Alli Adams
Editor’s Note: All opinion section content reflects the views of the individual author only and does not represent a stance taken by The Collegian or its editorial board.
The truth about artificial intelligence is surprisingly simple: We don’t fully understand it — not the casual user typing into a chatbot, not the companies racing to commercialize it and, yes, not even the engineers who spend their lives building it.
The deeper you go, the more obvious it becomes that we are steering a machine no one can fully predict. That makes the question of responsibility far more complicated than anyone wants to admit.
AI systems make mistakes, sometimes big ones. They misinterpret context, generate incorrect information or behave in ways that don’t fully align with pretty standard human values. So when it fails, who’s to blame? The people who built a system they can’t fully control, or the people who trust that system as if it’s incapable of being wrong?
“And unless we slow down long enough to actually catch up with the tools we’ve built, the biggest risk isn’t the mistakes AI makes; it’s our willingness to act like it can’t make any.”
The uncomfortable answer is that both people are to blame. No matter how polished its interfaces may look, AI is still very much experimental. We essentially live inside a global beta test, one where the technology evolves faster than we can study, regulate or even fully comprehend it.

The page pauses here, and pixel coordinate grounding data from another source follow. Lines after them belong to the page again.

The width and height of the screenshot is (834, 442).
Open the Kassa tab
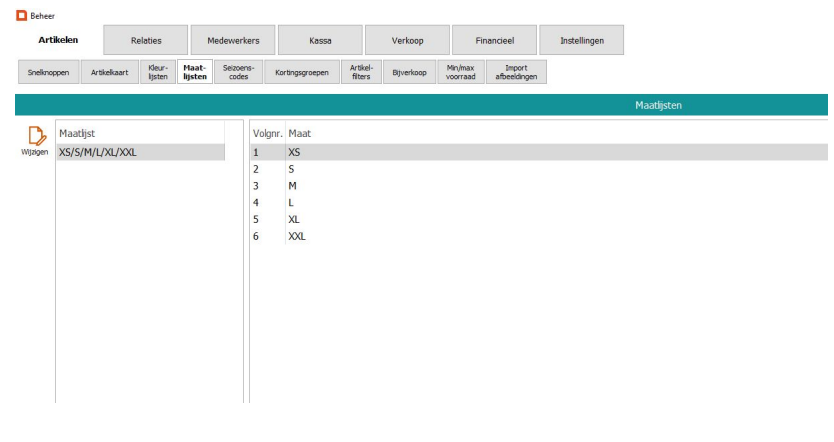click(320, 39)
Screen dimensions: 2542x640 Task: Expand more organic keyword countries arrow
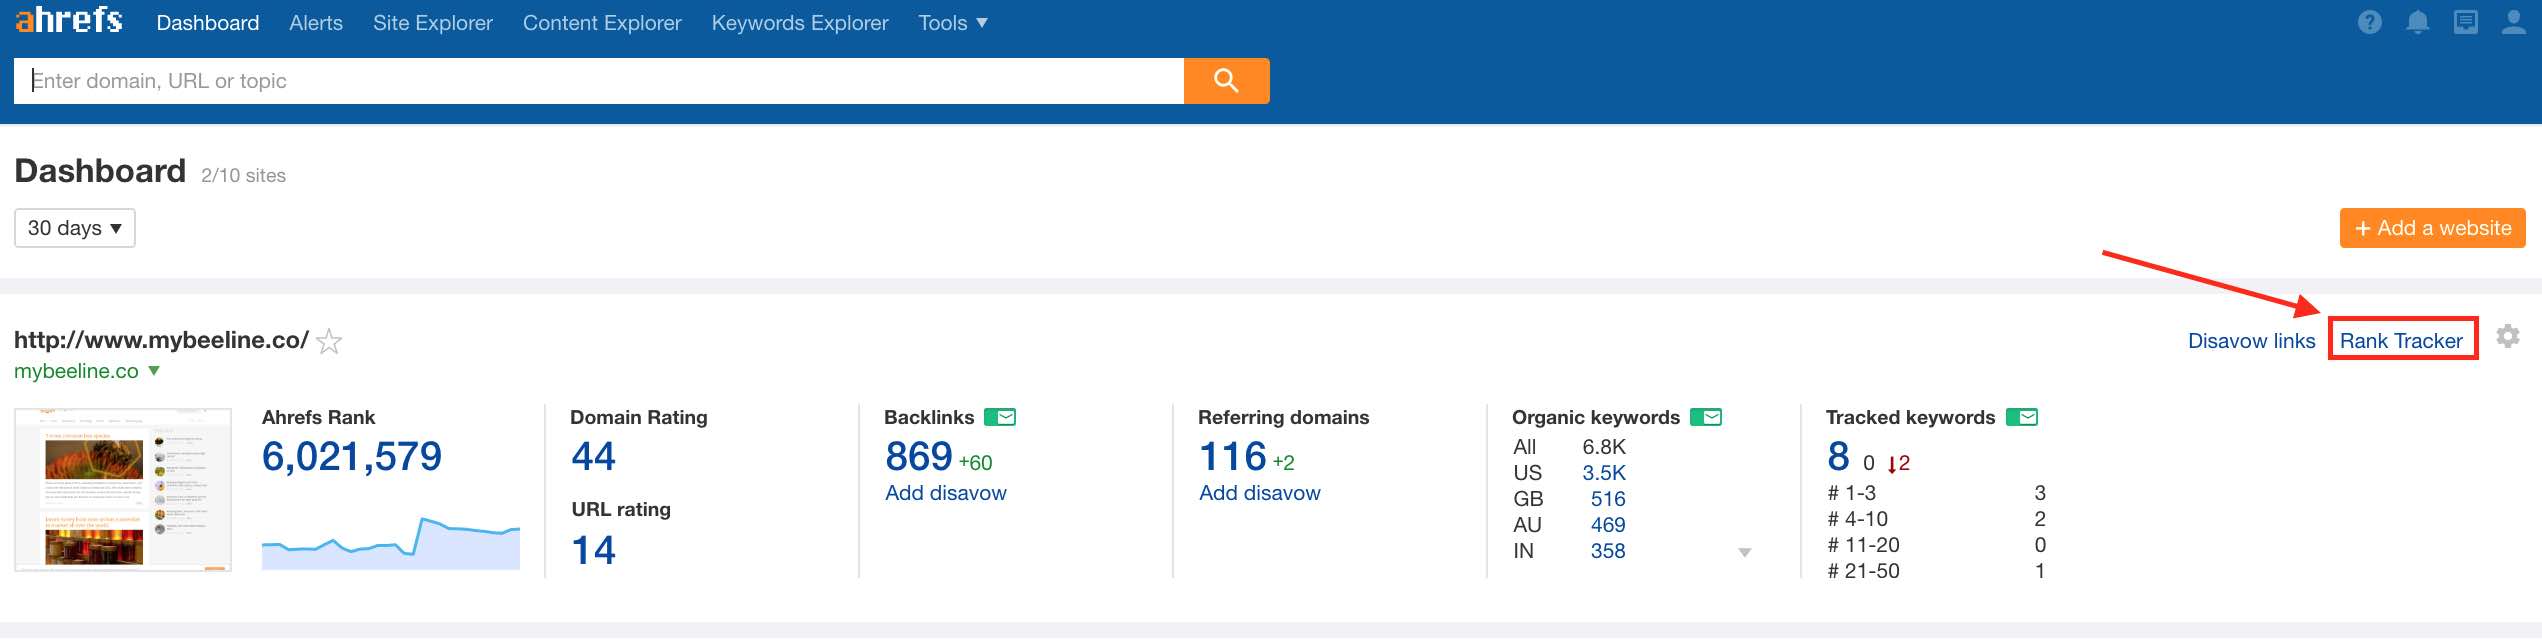pos(1744,552)
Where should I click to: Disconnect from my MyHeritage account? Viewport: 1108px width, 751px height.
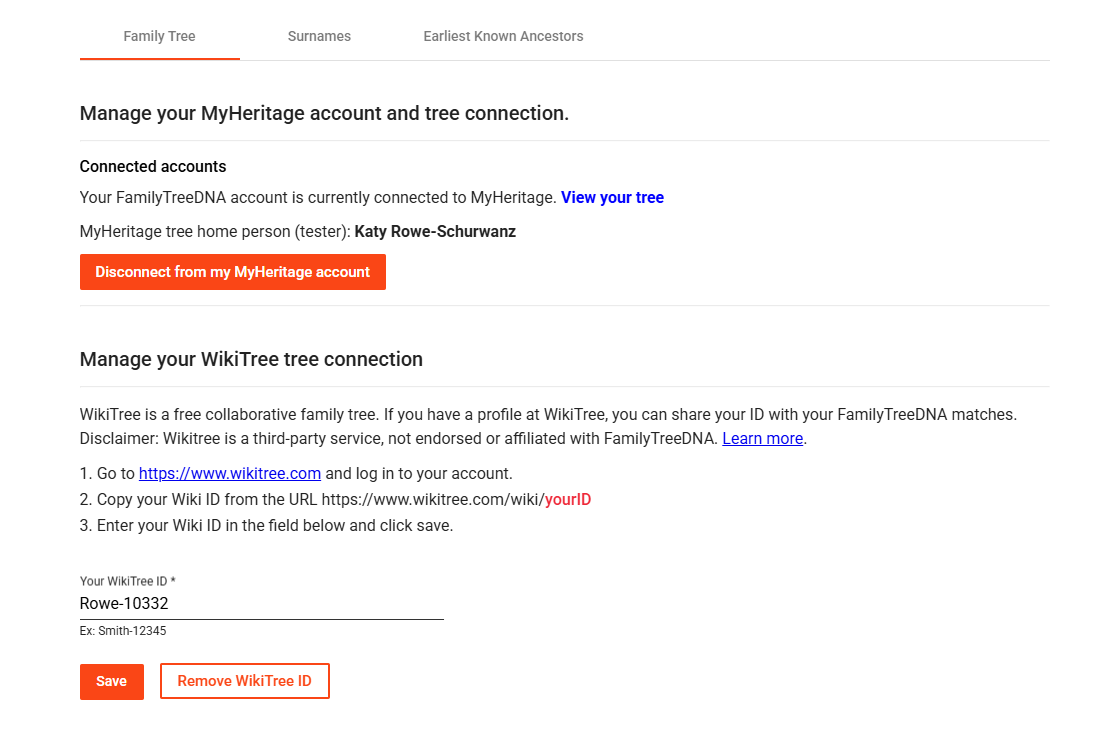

And then there’s the huge mess underneath it all: intellectual property. Modern AI is trained on mountains of human work, much of it scraped without permission. This isn’t just a legal gray zone; it’s an ethical minefield. When a machine absorbs billions of creative decisions, who owns what comes out on the other side? As of right now, nobody can answer that clearly.
Developers keep pushing boundaries they barely understand. Companies chase scale, and regulators chase them, always one step behind. Every player is guessing — some with more confidence than others — about a system evolving so fast that certainty can’t keep up. That’s why assigning blame feels so impossible: We are all operating inside the unknown.
AI will keep getting things wrong — not because it’s malicious, but because we still haven’t figured out where its boundaries actually are. And unless we slow down long enough to actually catch up with the tools we’ve built, the biggest risk isn’t the mistakes AI makes; it’s our willingness to act like it can’t make any. The real danger shows up when we treat its answers as facts and when we trust the tone instead of the truth. AI errors matter, sure — but our blind faith matters more.
So who’s responsible when it goes wrong? We are — not the algorithms, not the abstractions, but rather people. The builders who release it. The companies that deploy it. The users who lean on it without question. The institutions that hesitate to regulate it.
AI isn’t shaping the world: people are. The definitive truth is that the consequences of artificial intelligence will always fall on the humans who chose to build it, use it and believe in it.